(Yicai Global) April 11 -- Chinese President Xi Jinping’s plans to raise the limits on foreign ownership in the automotive sector spells good news for carmakers, especially those in the new energy vehicle market, industry insiders told Yicai Global following yesterday’s announcement by Xi that the country will lift the cap on foreign ownership in the auto sector .
Tesla Inc. and other leading electric-car makers will reap a windfall from the relaxation of restrictions, and Tesla is set to accelerate the setup of a wholly-owned unit in China, Zhang Zhiyong, an auto analyst, told Yicai Global yesterday, following Xi's announcement, made in his address to the Davos-style economic conference that convenes world political and business leaders in Boao in China’s southern island province of Hainan to discuss issues affecting Asia and the world .
The Chinese government currently puts a 50 percent cap on foreign ownership in local auto joint ventures. Chinese investors have a greater say than their foreign counterparts in some JVs in the traditional fuel car industry, e.g. Dongfeng Commercial Vehicle Co. is a 55-45 JV between Dongfeng Motor Group Co. and AB Volvo Group, with the Chinese carmaker controlling. The proposed relaxation of foreign ownership limits will thus have little impact on traditional fuel-car JVs as the market landscape is unlikely to change greatly any time soon after years of cooperation between Chinese and foreign vehicle manufacturers, Zhang said.

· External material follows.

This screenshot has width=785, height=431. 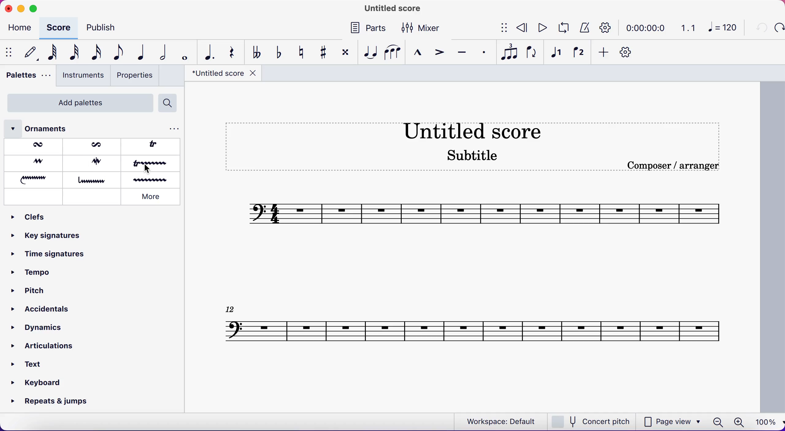 What do you see at coordinates (21, 7) in the screenshot?
I see `minimize` at bounding box center [21, 7].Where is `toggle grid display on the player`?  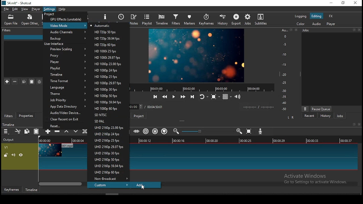
toggle grid display on the player is located at coordinates (227, 96).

Chinese and foreign auto producers have been plying joint ventures for more than 30 years, and the market landscape has already formed, Li Yanwei, an auto analyst, told Yicai Global, adding that Chinese partners will not suffer greatly if restrictions on foreign ownership do relax. Since an auto firm is only allowed to establish up to two JVs in China, car companies that have yet to set them up -- Tesla, Mercedes-Benz maker Daimler AG, Bayerische Motoren Werke AG (BMW) and the Lexus luxury car division of Japan’s Toyota Motor Corp. -- will benefit most from the new policy, Li noted.

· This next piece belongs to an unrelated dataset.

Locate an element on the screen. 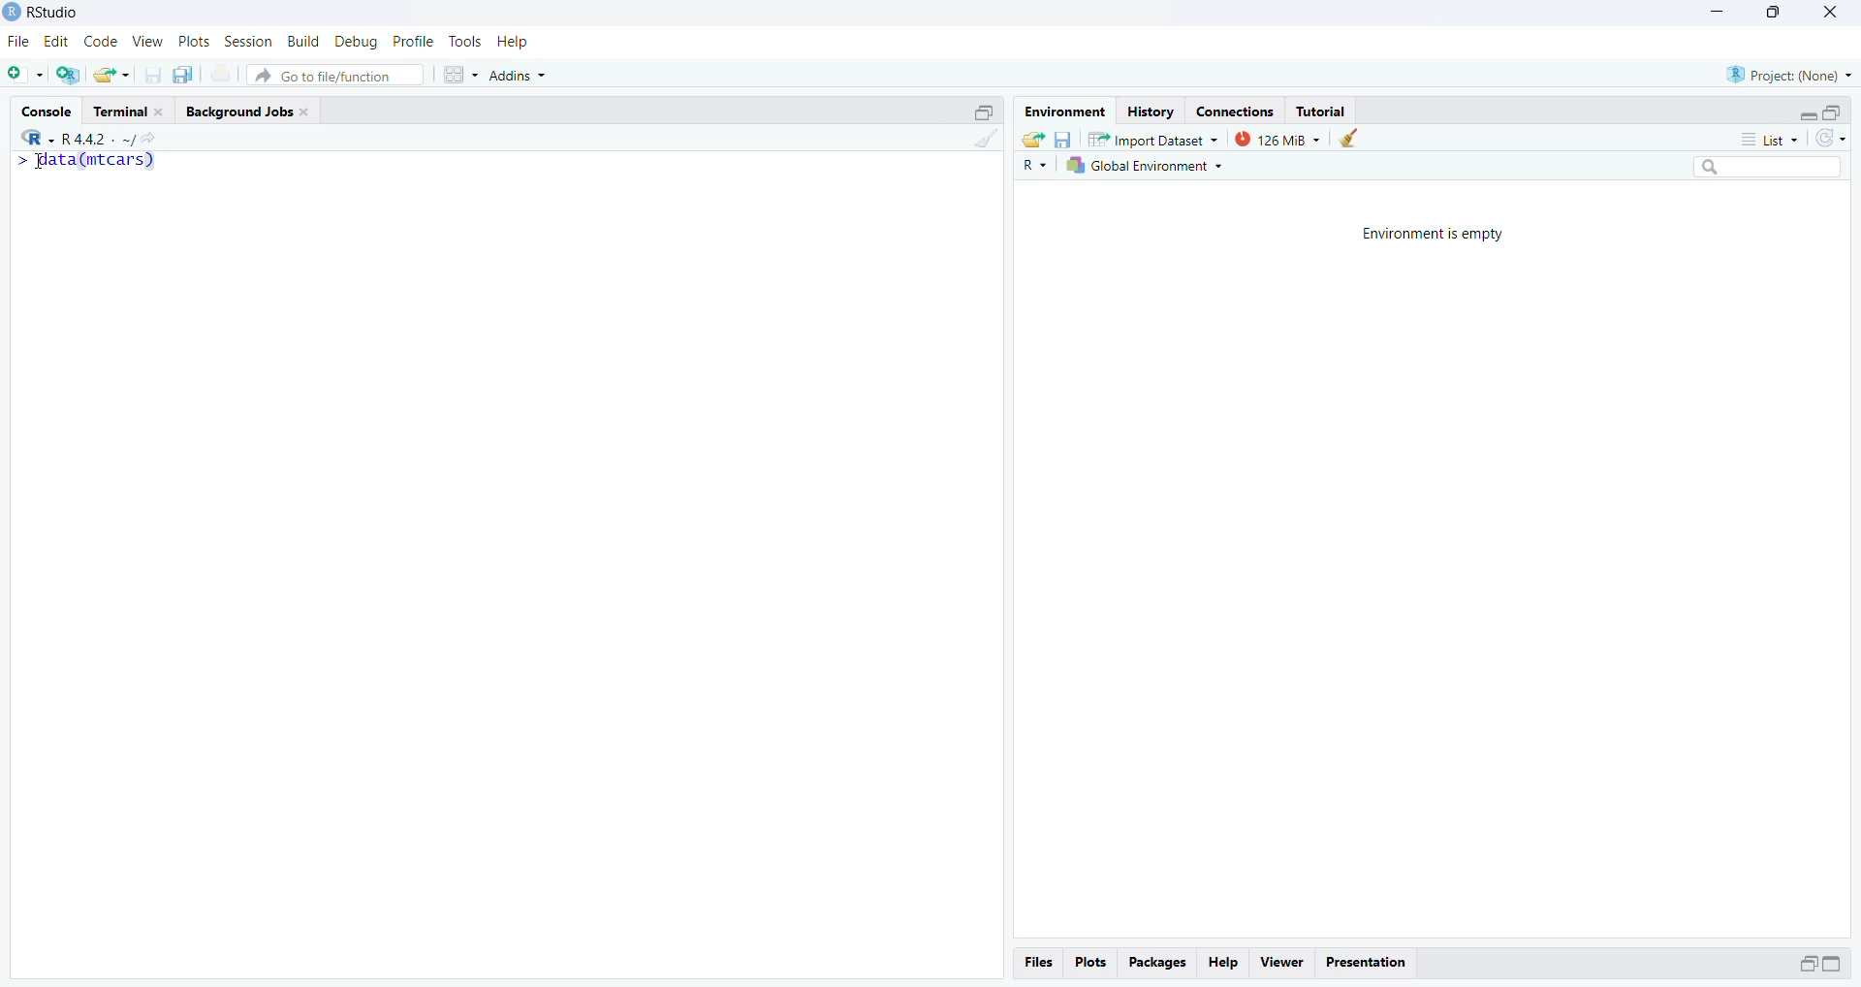  125 MiB is located at coordinates (1276, 140).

The NEV market will undergo big changes, Zhang said. For example, since Tesla has insisted that its factory in China be wholly owned from fears of technology leaks, it put its plan to set up a local plant on the back burner, Zhang said, adding he believes Tesla will build its China factory as soon as restrictions loosen.
Cui Dongshu, secretary-general of China Passenger Car Association, agrees. Since setting up joint ventures has become an emerging trend in the NEV field, the relaxation of foreign ownership limits may affect existing partnerships in this field as well as rearranging the market terrain, he told Yicai Global.
Multinational auto manufacturers have initiated a new round of cooperation with domestic auto companies in the NEV field since last year. Volkswagen AG and Anhui Jianghuai Automobile Group Corp., Ford Motor Co., Anhui Zotye Automobile Co., BMW and Great Wall Motor Co., have all established JVs to make electric vehicles in China. However, Cui said he does not rule out the possibility that some international car giants will choose to set up wholly-owned NEV units in China if current ceilings rise.